The West Africa Livestock Innovation Centre

WALIC is built on the 30 years legacy and achievements of the former International Trypanotloerance Centre (ITC). Thus WALIC is a metamorphosis of ITC with a new vision and mission. The new name for the centre was born during the consultative meetings, electronic discussions and validation workshop that led to the development and validation of a new 10 year strategic plan (2013-2022).

WALIC is established by an Act of parliament of the Gambia government called WALIC Act 2016 which also establishes a governing Council to provide strategic advice and guidance for the operation of the Centre. The 15 member Council comprises of regional representatives mainly from West African member states, institutions, organizations and technical experts.

Membership


  1. Minister of Agriculture - The Gambia
  2. Director of AU-IBAR
  3. Commissioner of the ECOWAS Commission for Agriculture, environment and water resources
  4. Executive Director of CORAF / WECARD
  5. ECOWAS Member States: The Gambia, Ghana, Guinea Conakry, Nigeria, Senegal
  6. Regional Farmer Organizations
  7. Regional Non-Governmental Organizations
  8. Four Experts

Vision


The vision of WALIC is a vibrant West African livestock sector, which boosts food security and wealth creation while safeguarding the environment.

Mission


The mission of WALIC is to unlock the potential of West Africa’s ruminant livestock sector through innovative partnerships and knowledge-based solutions that empower stakeholders along value chains.

Principles and Roles


The following principles will guide WALIC’s engagement with partners and stakeholders:
  1. Innovative partnerships achieved through proactive brokerage and facilitation of multi-stakeholder platforms to address systemic institutional challenges;
  2. Stakeholder empowerment through the concepts of strength in numbers, information is power; knowledge is strength, and competency matters;
  3. A balance between private goods and regional and international public goods. The drive to achieve financially sustainable solutions should be tempered by the recognition that the private sector is often weak and that the Centre also has public good objectives, such as ensuring the continuing availability of useful and potentially useful traits in indigenous breeds and brokering appropriate support for poor farmers who have not successfully entered the livestock market economy;
  4. Environmental sustainability: succeeding today without compromising the resource-base for tomorrow;
  5. Value chain-centred approach, with deliberate attention to women and youth.
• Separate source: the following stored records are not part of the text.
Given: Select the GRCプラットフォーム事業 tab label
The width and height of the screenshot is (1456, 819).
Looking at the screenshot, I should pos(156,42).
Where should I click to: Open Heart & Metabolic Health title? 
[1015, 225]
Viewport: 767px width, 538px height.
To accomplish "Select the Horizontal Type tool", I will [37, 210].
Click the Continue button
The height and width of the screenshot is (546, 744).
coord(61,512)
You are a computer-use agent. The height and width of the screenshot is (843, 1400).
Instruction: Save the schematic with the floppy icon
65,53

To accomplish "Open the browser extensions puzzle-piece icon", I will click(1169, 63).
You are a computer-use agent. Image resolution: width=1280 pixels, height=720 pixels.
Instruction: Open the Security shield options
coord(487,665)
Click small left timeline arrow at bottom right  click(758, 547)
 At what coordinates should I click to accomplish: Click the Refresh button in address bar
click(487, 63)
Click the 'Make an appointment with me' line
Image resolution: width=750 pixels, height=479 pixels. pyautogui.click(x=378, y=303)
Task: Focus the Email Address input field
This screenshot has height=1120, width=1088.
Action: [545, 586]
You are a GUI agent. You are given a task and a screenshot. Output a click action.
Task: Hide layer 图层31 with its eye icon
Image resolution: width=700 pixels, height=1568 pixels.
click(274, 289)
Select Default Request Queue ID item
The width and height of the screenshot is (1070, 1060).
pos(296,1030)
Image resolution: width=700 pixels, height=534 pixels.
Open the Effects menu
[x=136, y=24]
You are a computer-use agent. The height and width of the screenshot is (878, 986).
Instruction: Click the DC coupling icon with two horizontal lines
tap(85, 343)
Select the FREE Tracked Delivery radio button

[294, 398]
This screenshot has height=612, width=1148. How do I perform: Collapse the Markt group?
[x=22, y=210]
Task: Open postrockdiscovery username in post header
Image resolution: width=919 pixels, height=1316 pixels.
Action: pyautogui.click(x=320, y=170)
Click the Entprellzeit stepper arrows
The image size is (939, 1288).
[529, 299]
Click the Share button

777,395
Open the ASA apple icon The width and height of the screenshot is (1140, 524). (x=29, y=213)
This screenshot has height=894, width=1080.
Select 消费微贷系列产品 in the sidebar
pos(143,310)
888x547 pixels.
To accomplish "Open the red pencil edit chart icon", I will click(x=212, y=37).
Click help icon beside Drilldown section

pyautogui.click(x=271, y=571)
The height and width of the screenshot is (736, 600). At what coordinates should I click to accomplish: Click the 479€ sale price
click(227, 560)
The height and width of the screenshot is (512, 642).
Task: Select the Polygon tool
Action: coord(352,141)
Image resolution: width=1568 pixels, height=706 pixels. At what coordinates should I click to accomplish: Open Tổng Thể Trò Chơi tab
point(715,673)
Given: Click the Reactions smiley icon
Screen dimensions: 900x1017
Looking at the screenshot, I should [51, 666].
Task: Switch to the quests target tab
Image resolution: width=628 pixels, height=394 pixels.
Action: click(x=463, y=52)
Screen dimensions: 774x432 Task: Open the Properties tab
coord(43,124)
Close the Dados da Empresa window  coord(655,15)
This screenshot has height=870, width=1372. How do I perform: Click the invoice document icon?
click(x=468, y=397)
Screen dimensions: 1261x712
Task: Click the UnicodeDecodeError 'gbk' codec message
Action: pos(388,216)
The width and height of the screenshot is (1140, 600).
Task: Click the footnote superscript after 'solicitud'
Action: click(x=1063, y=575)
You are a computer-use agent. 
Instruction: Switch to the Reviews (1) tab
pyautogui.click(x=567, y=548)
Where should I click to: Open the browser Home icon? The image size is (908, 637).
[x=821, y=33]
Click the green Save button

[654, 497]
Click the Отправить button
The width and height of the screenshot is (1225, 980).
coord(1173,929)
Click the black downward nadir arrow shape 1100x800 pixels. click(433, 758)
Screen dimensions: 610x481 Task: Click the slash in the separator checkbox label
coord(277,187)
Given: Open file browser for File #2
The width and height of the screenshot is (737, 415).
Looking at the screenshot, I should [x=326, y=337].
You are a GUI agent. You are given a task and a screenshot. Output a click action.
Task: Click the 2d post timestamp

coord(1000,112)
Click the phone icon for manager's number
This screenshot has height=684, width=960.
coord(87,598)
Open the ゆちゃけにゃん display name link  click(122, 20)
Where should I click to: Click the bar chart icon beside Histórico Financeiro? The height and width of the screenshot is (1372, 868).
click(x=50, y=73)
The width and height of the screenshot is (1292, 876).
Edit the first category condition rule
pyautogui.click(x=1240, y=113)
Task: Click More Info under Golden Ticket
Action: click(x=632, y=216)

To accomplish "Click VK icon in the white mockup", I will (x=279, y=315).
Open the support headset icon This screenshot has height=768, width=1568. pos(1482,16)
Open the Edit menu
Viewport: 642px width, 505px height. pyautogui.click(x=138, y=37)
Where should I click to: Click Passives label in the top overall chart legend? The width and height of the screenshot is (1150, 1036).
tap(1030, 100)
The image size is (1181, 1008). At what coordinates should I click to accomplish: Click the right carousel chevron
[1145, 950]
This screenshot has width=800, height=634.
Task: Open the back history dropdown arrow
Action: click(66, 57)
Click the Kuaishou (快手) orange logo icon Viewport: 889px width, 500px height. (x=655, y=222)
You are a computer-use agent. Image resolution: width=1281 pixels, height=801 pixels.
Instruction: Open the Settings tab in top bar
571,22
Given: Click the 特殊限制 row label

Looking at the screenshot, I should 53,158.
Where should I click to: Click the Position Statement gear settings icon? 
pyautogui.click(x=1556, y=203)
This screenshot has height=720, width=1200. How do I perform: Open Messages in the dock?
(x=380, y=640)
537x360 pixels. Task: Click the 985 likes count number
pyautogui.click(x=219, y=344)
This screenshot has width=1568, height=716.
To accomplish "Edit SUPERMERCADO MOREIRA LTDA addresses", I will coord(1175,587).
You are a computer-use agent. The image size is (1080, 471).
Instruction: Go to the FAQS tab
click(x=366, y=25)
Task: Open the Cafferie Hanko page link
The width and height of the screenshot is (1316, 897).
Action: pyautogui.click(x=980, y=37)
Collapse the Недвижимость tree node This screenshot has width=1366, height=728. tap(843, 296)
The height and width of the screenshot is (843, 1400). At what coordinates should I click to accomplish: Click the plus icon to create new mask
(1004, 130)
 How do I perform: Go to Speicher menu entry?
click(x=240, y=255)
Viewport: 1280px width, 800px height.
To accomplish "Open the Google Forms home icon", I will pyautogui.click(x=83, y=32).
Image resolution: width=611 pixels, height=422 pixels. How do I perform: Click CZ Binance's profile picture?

WALIC’s roles will include being a catalyst, facilitator, partnership and knowledge broker; an advocate for more enabling policies and institutions; a resource mobilizer and coordinator. The implementation of many WALIC programmes, projects and activities will be undertaken by carefully selected partners from the member countries, the private sector and civil society, including public-private partnerships.